By Sean Henahan, Access Excellence

REHOVOT, Israel- Regulatory proteins involved in the growth and development of fly and possibly mammalian embryos, are controlled by warring signals that keep each other in check in a way that is now only being understood, according to a Weizmann Institute study.

The scientists studied a protein called Argos in Drosophila, the fruit fly. Drosophila is commonly used in genetic research because it reproduces quickly and contains several key proteins homologous to those in mammals, including man. Argos regulates the development of eye, wing and other tissues in the fly, and the researchers have now determined how it does so.

Prof. Ben-Zion Shilo and doctoral student Ronen Schweitzer of the Weizmann Institute, collaborating with a team headed by Dr. Matthew Freeman of the Medical Research Council in Cambridge, England, showed in vivo that Argos blocks the pathway of a growth hormone receptor called DER, which is involved in many stages of fly development, including the formation of photoreceptors in the eye and veins in the wing.

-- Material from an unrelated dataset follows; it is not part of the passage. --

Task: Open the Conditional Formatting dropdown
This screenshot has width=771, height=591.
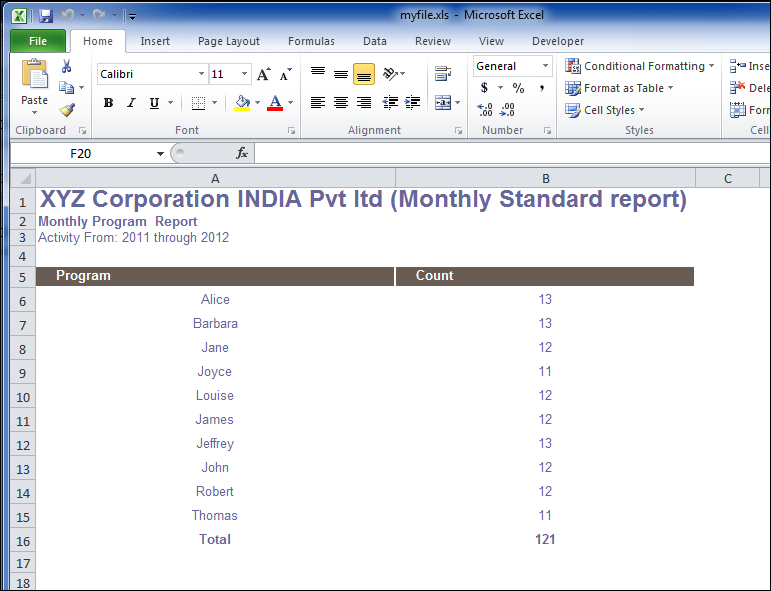Action: click(x=640, y=66)
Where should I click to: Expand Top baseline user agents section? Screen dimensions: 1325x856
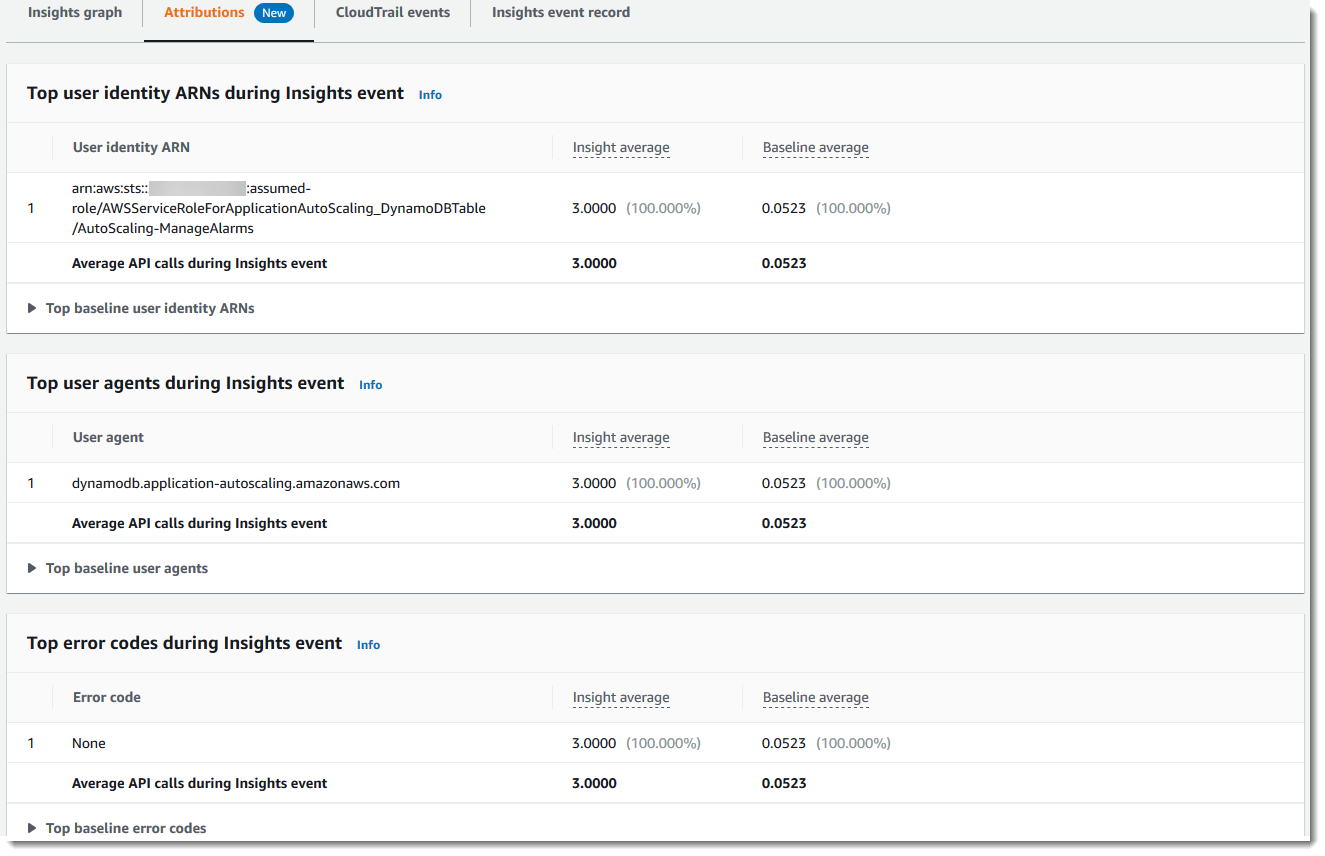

They also demonstrated in vitro that Argos is able to repress DER activity by neutralizing the effect of Spitz, the protein that activates DER. Thus cell development is regulated by a balance of opposing signals -- Argos, on the one hand, and Spitz, on the other. This is the first in vivo demonstration that growth hormone receptors are inhibited by factors outside, rather than inside, the cell.

"This raises the possibility that a mammalian homologue of Argos may exist, and it will be interesting to see whether similar extracellular inhibition of growth hormone receptors occurs in vertebrates. The possibility of engineering Argos-like inhibitors in mammals may be of theoretical and clinical interest," notes Prof. Shilo, who is Head of the Weizmann Institute's Department of Genetics and Virology.

The mammalian versions of DER and Spitz are known to be involved in the proliferation not only of normal cells, but of malignant ones as well. The discovery of this previously unknown mechanism may some day lead to new approaches for the regulation of cell division. If opposing chemical signals that compete over the same receptor do exist in man, this could lead to new approaches for treating insufficient or excess cell growth, characteristic of many developmental, immune system, and malignant diseases, he said.

This study appeared in Nature, 8/24/95, Vol. 376, pp. 699-702.